Me vs. Clothes, Featuring American Eagle

I've got a big secret today and I'm ready to share it publicly after approximately five years of shame: I do a lot of shopping at American Eagle. Like A LOT.

There have been days when I am dressed head to toe in American Eagle. There have also been days where people compliment my outfit when I'm dressed entirely in American Eagle and then I have a smug, smuuuuuug little smile to myself about it. 

And before you say "oh my god Delaney...what? I can't look at you the same" I want you to a) ask yourself whether you would have known that from looking at me without me letting you in on this v juicy secret and b) look at my butt in these jeans and tell me it's not worthy of at least one teensy line in the bridge of a rap song. Because that is the magic that American Eagle and I make together. 

I bought my first pair of real jeans from American Eagle in 8th grade. It was also my first pair of jeans at all. Until age thirteen, I had subsisted entirely on a wardrobe of dresses, skirts, and a strange menagerie of definitely ugly but insanely comfortable knit pants. This is because I genetically hate clothes. From ages four through fourteen, I insisted on wearing my socks inside out so that the seams didn't rub on my toes (the only reason I stopped was because at age fourteen we had to change in the locker room for PE and I didn't want people to see my inside-out socks and think I was crazy—which I clearly was. And at fourteen I was also delusional enough to think that someone would notice my socks in the locker room). Clothes just touch my body so much. And denim touches the most.

So in 8th grade the silent peer pressure to dress like everyone else finally outweighed my inordinate discomfort in conventional clothing. I went to American Eagle (because it wasn't as cologne-drenched as Abercrombie and not as poorly lit as Hollister) and bought a pair of jeans. The ones I settled on I remember liking especially because the style was called "The Artist" (yes L O L, I know). They were flared and medium wash. I continued to be a devotee to The Artist until the end of my junior year. (A fun side note is that I did not retire my original pair of American Eagle jeans until the end of sophomore year, at which point they were so unbelievably worn they ripped right open on the butt while at my friend's house. I spent the following two hours sitting down and not moving until I was driven home. Maybe that is really what is deserving of a line in a rap song).

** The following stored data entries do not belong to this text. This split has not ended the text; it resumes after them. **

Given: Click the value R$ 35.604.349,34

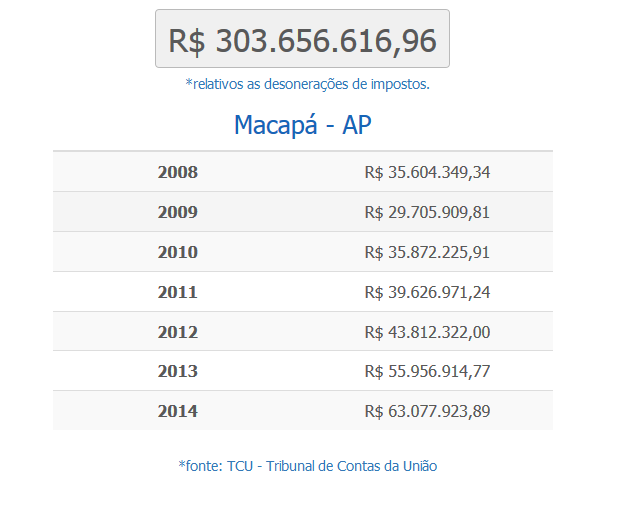Looking at the screenshot, I should click(427, 172).
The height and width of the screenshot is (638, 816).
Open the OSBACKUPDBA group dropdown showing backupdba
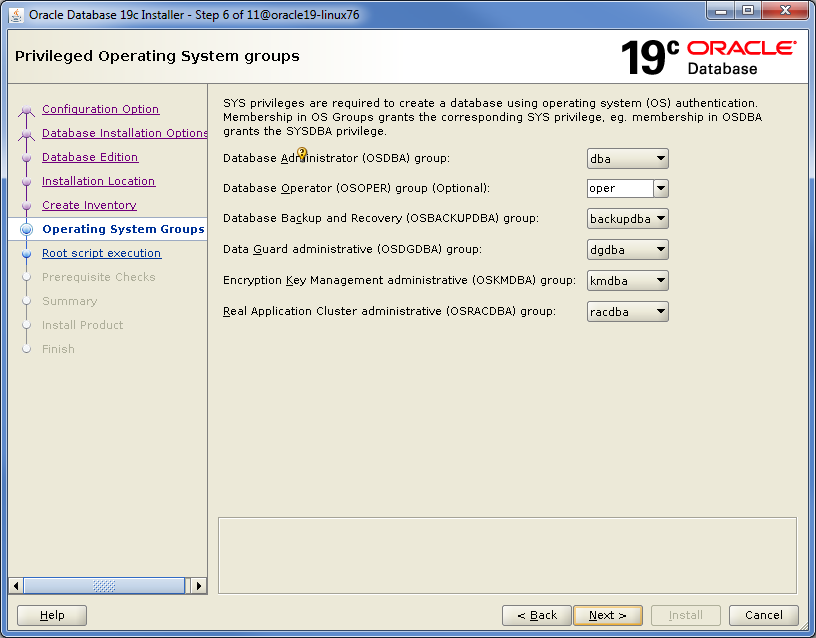(627, 219)
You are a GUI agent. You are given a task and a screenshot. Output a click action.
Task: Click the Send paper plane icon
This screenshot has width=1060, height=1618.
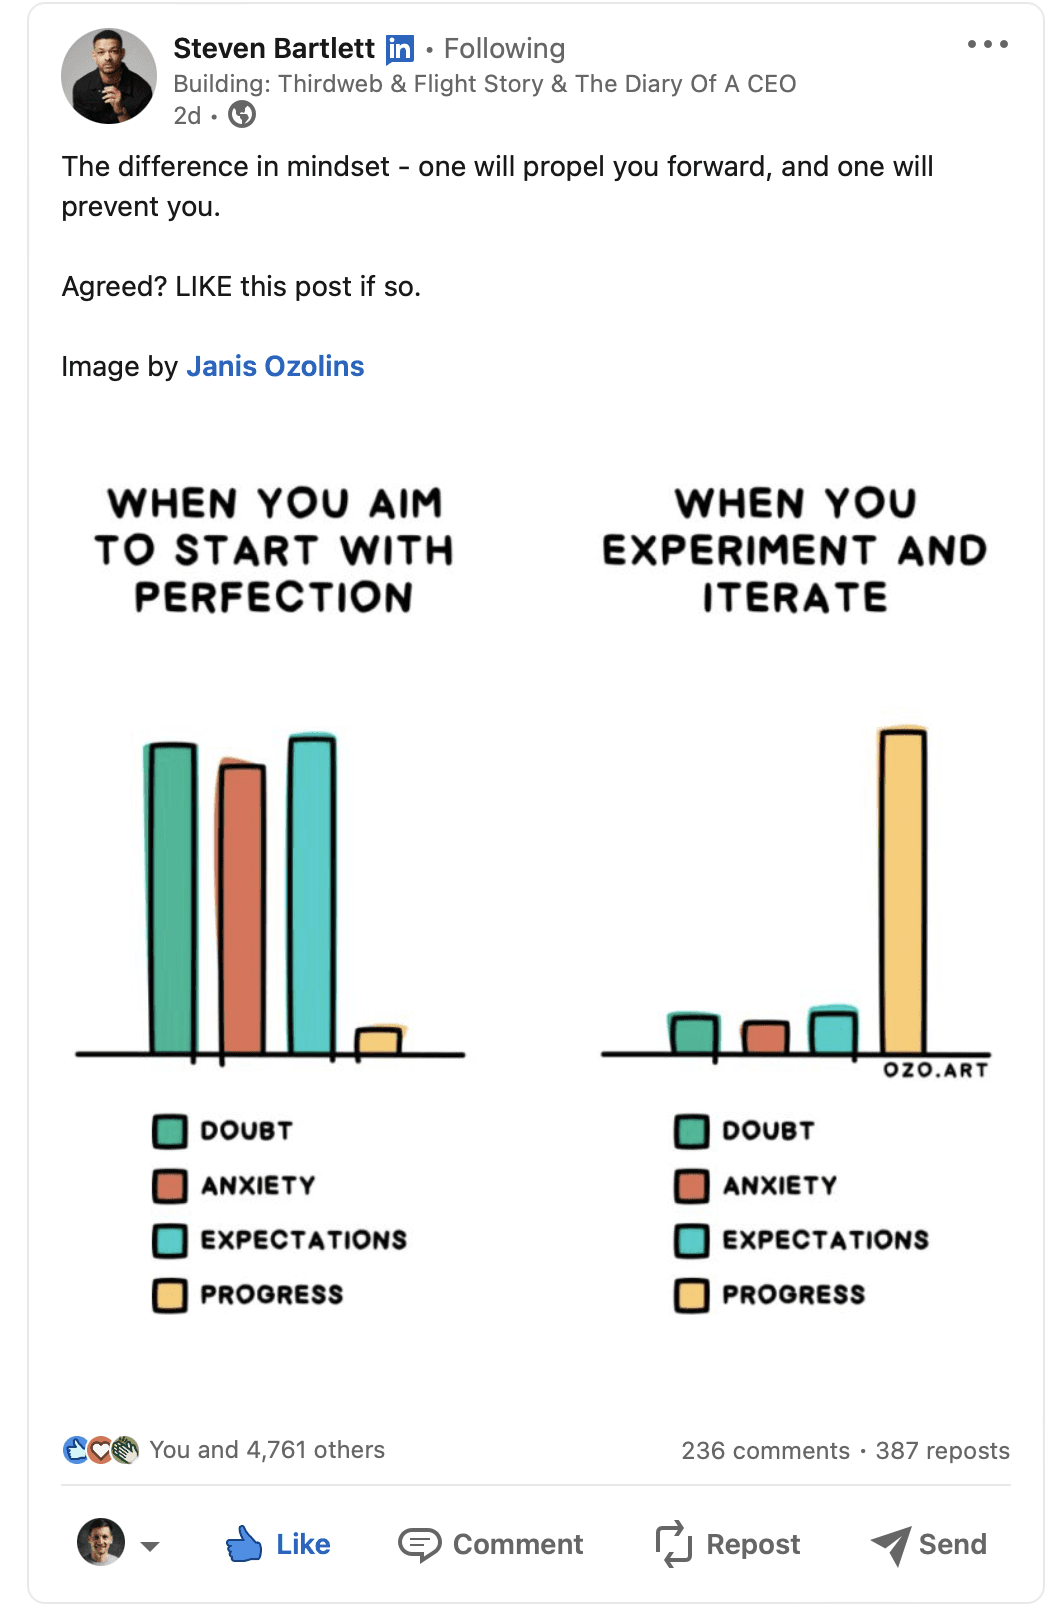[x=890, y=1545]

I can distinctly recall at least eleven pairs of American Eagle jeans I've purchased since that fateful first encounter with the medium wash flares in 8th grade. This number does not include multiple pairs of shorts, a denim mini skirt, and more graphic tees than I would like to admit. How many pairs do I still own? Obviously I'm not going to tell you that. 

At this junction I would like to, in my own defense, say that I know it's reaaaaaally time I stop going into American Eagle. Like, I KNOW. Because I used to be in American Eagle at the appropriate age meticulously clicking through hangers and bump into other (older) shoppers and give them the side-eye like, "aren't you well into your prime J.Crew and Gap years? You should leave." I am now the person my younger self would side-eye. 

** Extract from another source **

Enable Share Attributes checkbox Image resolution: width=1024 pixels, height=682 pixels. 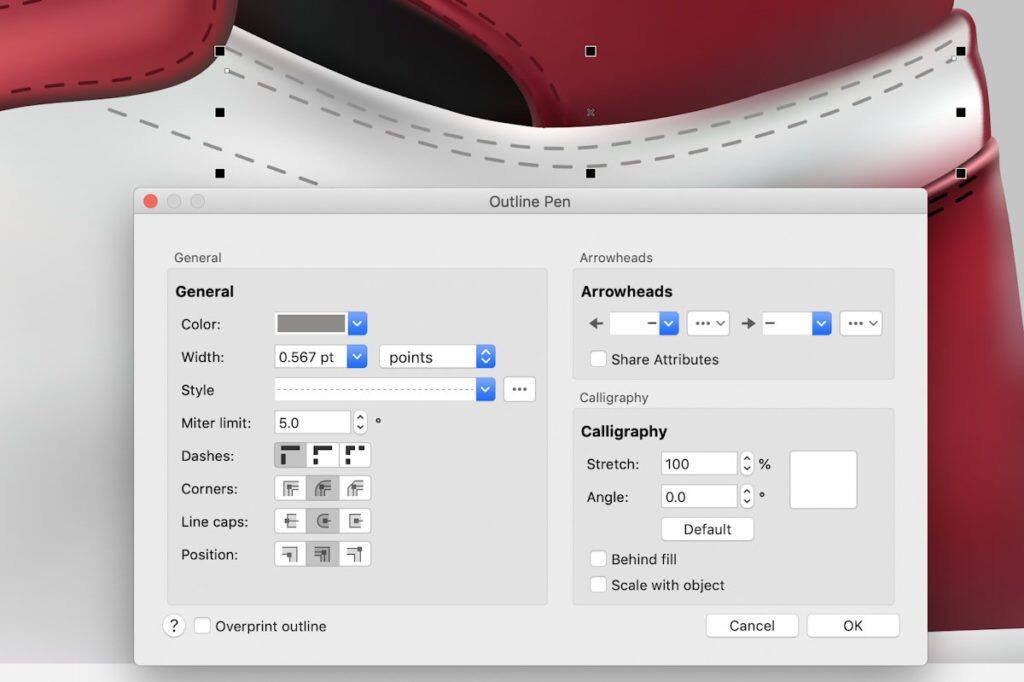pyautogui.click(x=598, y=359)
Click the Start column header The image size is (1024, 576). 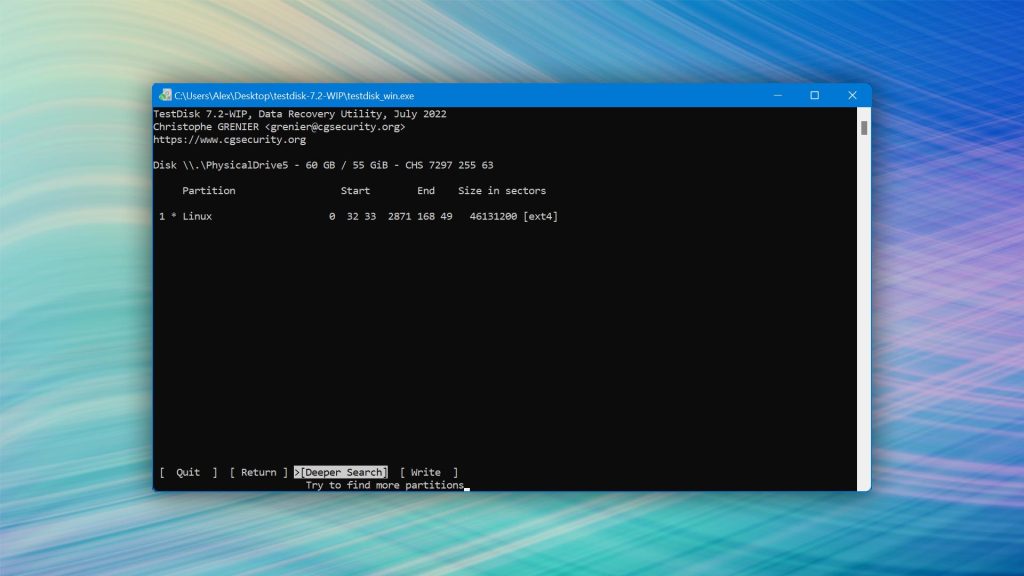click(355, 190)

I did manage to take a one-year hiatus from American Eagle. Between my high school graduation and the spring of my freshman year of college, I didn't step foot into one. This was part of a self-initiated cold turkey campaign because I really was going to quit American Eagle for good. I was TOO OLD. I told myself that no cool college girl shopped at American Eagle and thus neither would I (as if this was the only thing stopping me from being a cool college girl). 

During those arduous twelve months, I averted my eyes at every mall, lest I be beckoned in by an incredible BOGO denim sale. I unsubscribed from marketing emails because I sure as hell wasn't going to succumb to the online shopping vortex. My conviction was unerring. Until one fateful day when a friend and I went to the mall after class and we walked past the American Eagle and she said to me conspiratorially, "you know, I actually kind of like American Eagle. They have a lot of underrated stuff." And then it was over. It was aaaaaaaall over. One year of resistance was entirely obliterated by the smallest hint of validation about my American Eagle habit. Obviously we went in. I purchased an olive green cargo vest that makes me look like I could be heading to an archeological dig at any second. There are a lot of handy pockets. I still wear it. 

And since then, there have been no more American Eagle hiatuses. I still kind of get furtive when I go into one, as if the greeter at the door who tells you about the sales and the new arrivals is going to squint at me skeptically and be like, "I think you're in the wrong store...Madewell is next door" and I will have to laugh lightly and toss my hand up in a dismissive, carefree gesture and say "oh, I'm just picking up a gift for my cousin!" Because those are the kind of incredibly unlikely scenarios I like to be mentally prepared for. 

Now I realize this story is slightly disheartening because I'm 23 and the main themes here are the pains of fitting in and being "cool" (themes that are befitting of someone who is the proper age to be wearing American Eagle aka a 16-year-old). But these are still sometimes things I care a load about and sometimes things I couldn't care less about. And that actually sums up my entire experience being 23. Things either feel like the end of the world or I couldn't give a flying fuck and I make sure everyone knows. American Eagle has been transitioned to the latter category.